EXERCISE 1:
Please copy from the IMF growth article, starting with "IMF Cuts Global" and going on through "States and China.", keeping every word unchanged.
EXERCISE 2:
Answer these questions from the IMF growth article:
(a) What global growth rate does the latest World Economic Outlook show for this year?
(b) How many percentage points below its October call is the Fund's forecast for US growth?
(c) At what rate is China's economy growing this year?
EXERCISE 3:
Extend the IMF growth article with the next part, beginning after its final sentence.

PASSAGE SHOWN:
IMF Cuts Global Economic Growth Forecast To 4.4%


The International Monetary Fund on Tuesday warned that the global economy might not grow at the pace it was previously predicted due to slow recoveries in the United States and China.

IMF’s latest World Economic Outlook shows a downshift in global economic growth from 5.9% in 2021 to 4.4% this year as opposed to what was predicted in the Fund’s October outlook. The October report shared that global growth was predicted at 4.9% in 2022 from 5.9% in 2021.

The Fund sees the US economy growing 4.0% this year, a 1.2 percentage points lower than its October call. Economic growth downshifts in the US is blamed on President Biden’s failure to pass the Build Back Better spending plan, the Federal Reserve’s unwinding of pandemic stimulus measures, and continuing supply shortages that are driving inflation.

On the other hand, China’s economy is growing at 4.8% this year – 0.8 percentage points lower than its October forecast. The downshift is due to business-sapping, zero-tolerance COVID-19 policy, and ongoing stress in the country’s heavily indebted property sector.

EXCERPTED DATA:
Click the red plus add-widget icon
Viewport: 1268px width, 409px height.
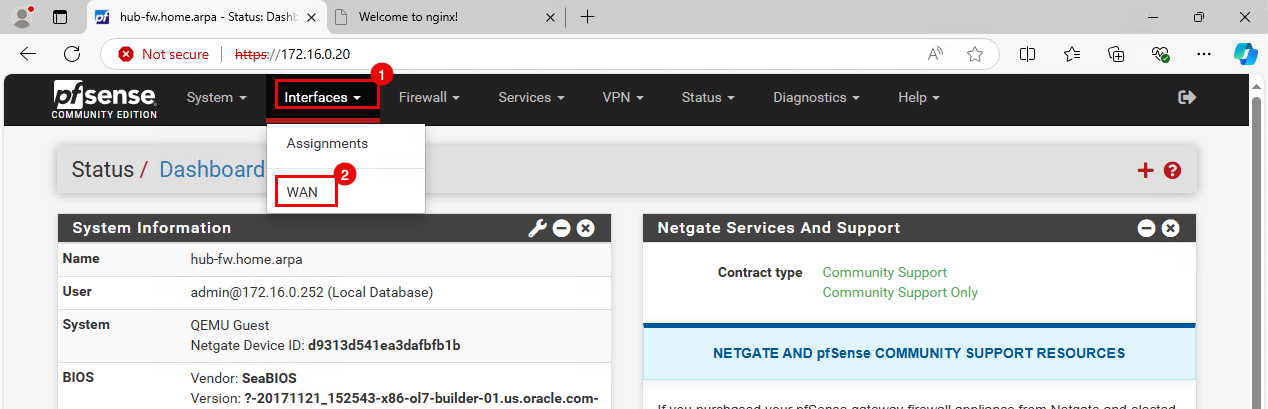point(1146,171)
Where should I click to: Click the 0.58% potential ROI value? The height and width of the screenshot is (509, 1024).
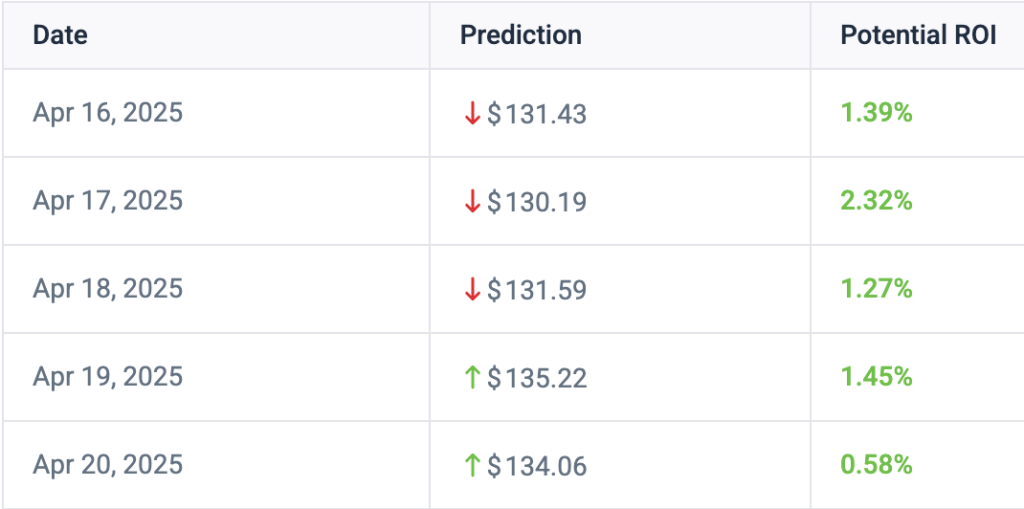pyautogui.click(x=876, y=465)
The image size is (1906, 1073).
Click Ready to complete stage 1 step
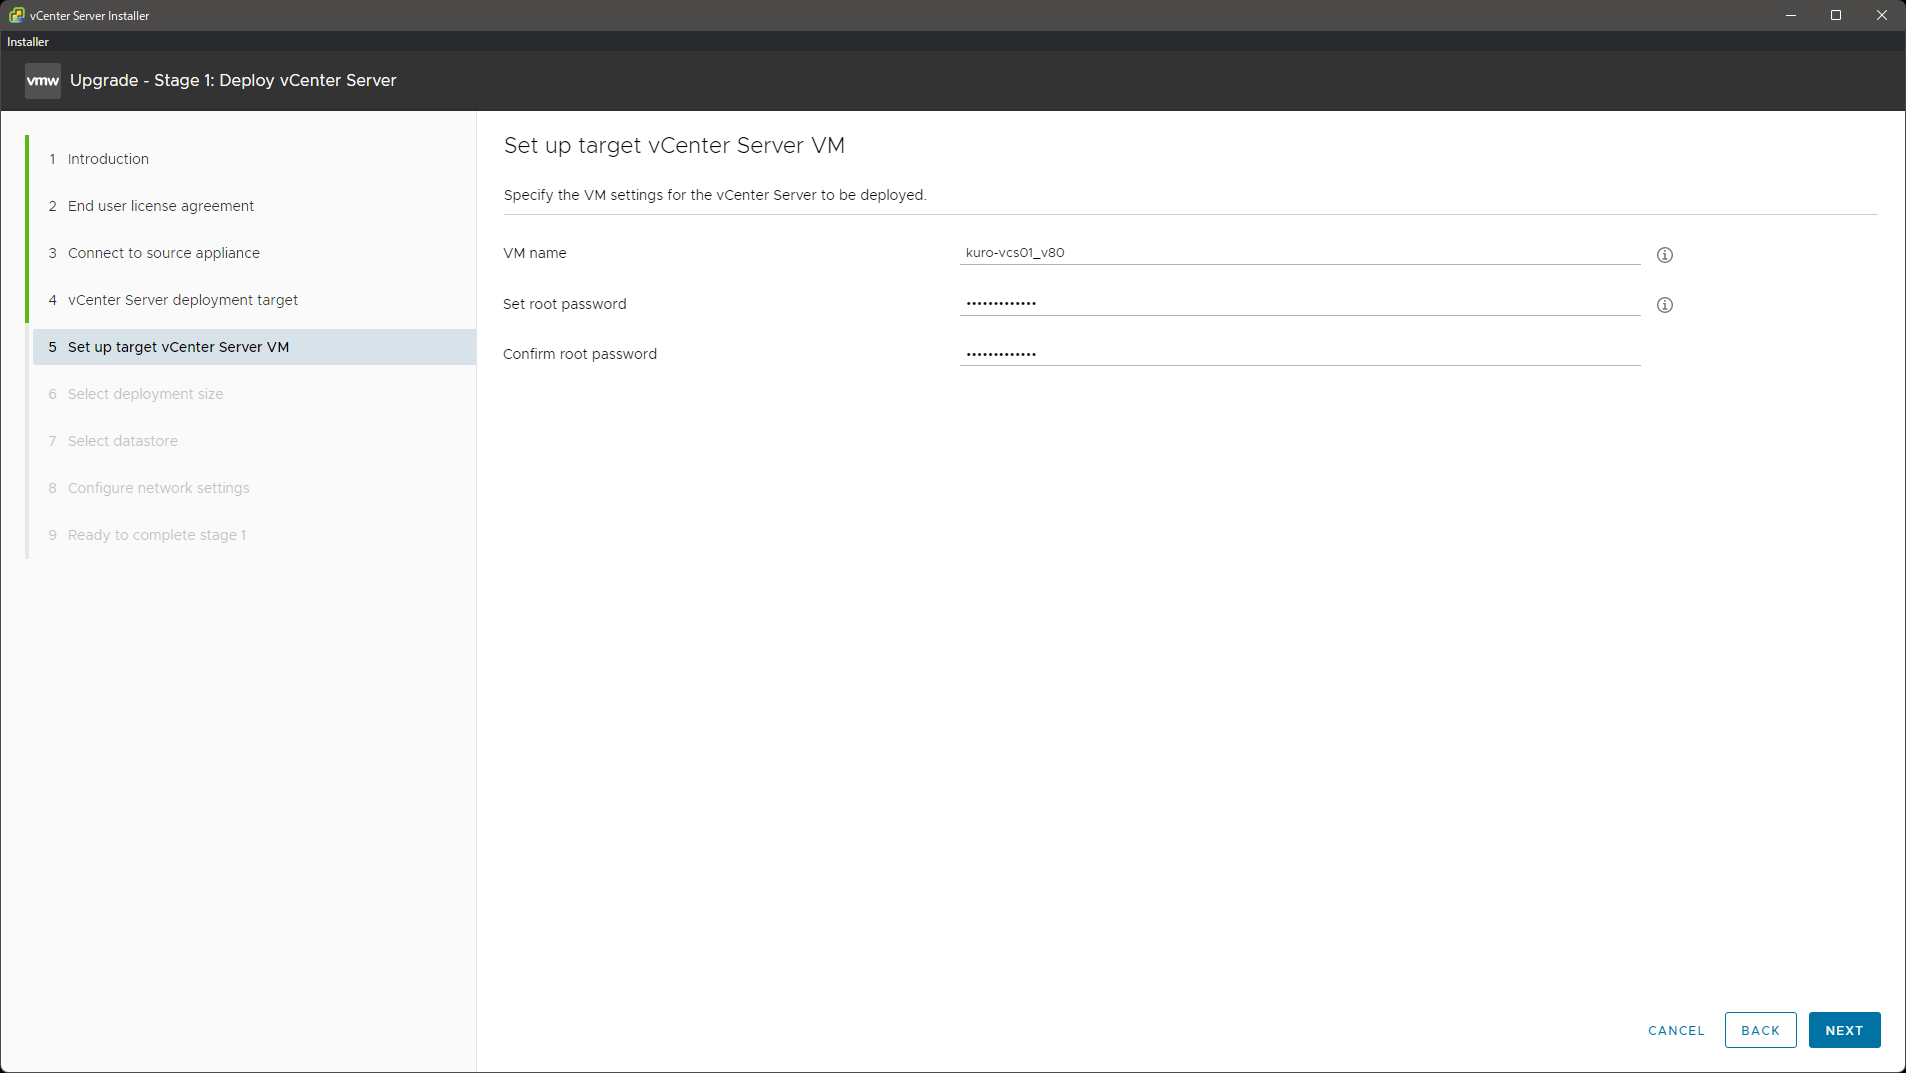[156, 535]
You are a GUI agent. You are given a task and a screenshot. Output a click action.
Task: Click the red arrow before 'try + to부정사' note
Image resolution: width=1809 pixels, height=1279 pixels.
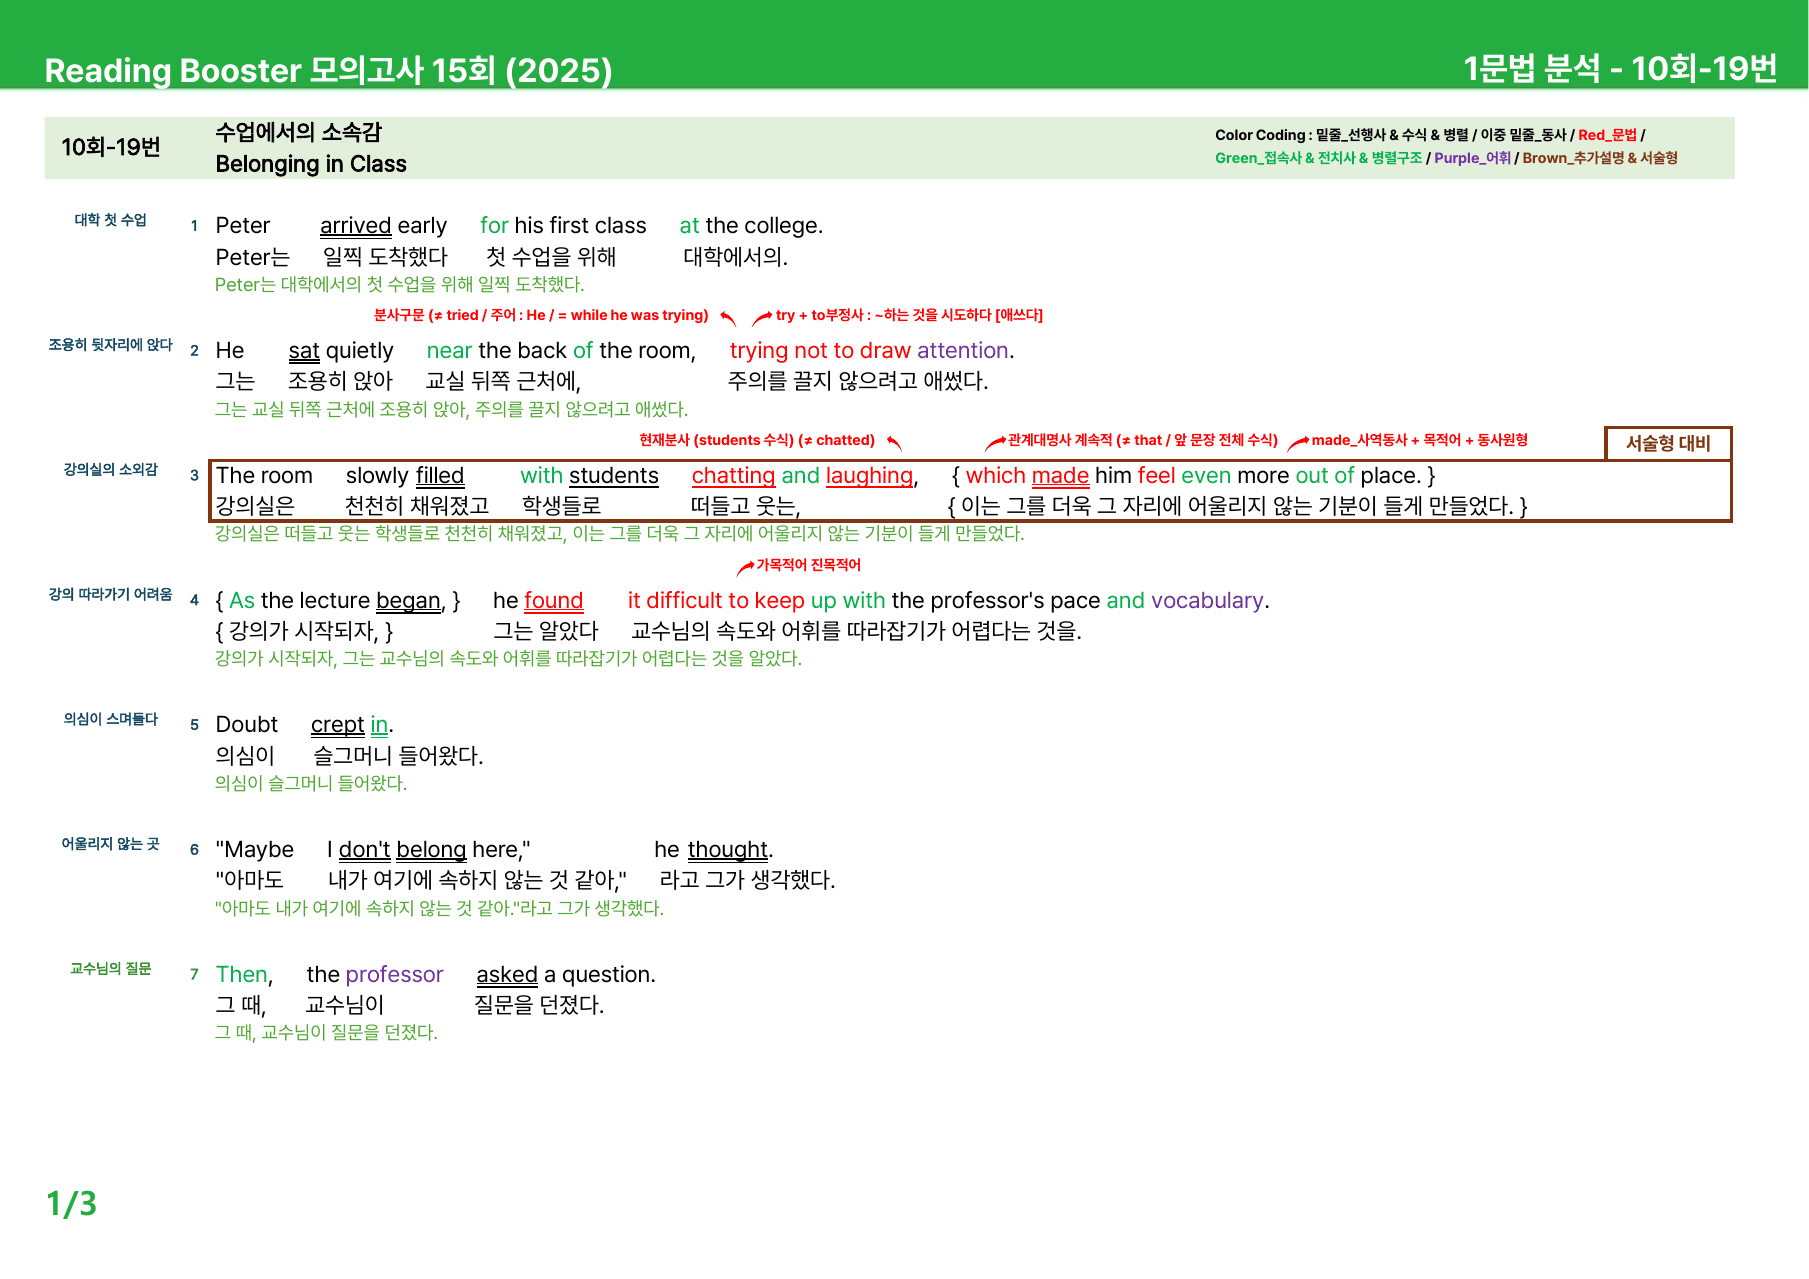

TASK ANSWER 1:
IMF Cuts Global Economic Growth Forecast To 4.4%


The International Monetary Fund on Tuesday warned that the global economy might not grow at the pace it was previously predicted due to slow recoveries in the United States and China.

TASK ANSWER 2:
(a) 4.4%
(b) 1.2 percentage points
(c) 4.8%

TASK ANSWER 3:
The IMF also mentions emerging Covid-19 variants as one of the deterrents of economic growth across the globe. New COVID-19 variants could prolong the pandemic and introduce fresh economic disruptions that would cause snails in supply chains, volatile energy prices, and localised wage pressures causing a rise in inflation rates.

“Rising geopolitical tensions and social unrest also pose risks to the outlook,” IMF First Deputy Managing Director Gita Gopinath told reporters during a virtual news conference on Tuesday.

Gopinath said that total economic losses from the pandemic are expected to be close to $13.8 trillion through 2024. She also highlighted a recurring theme the Fund has raised since the global economy started its long slog back to pre-pandemic health, namely the widening recovery gap between richer and poorer nations.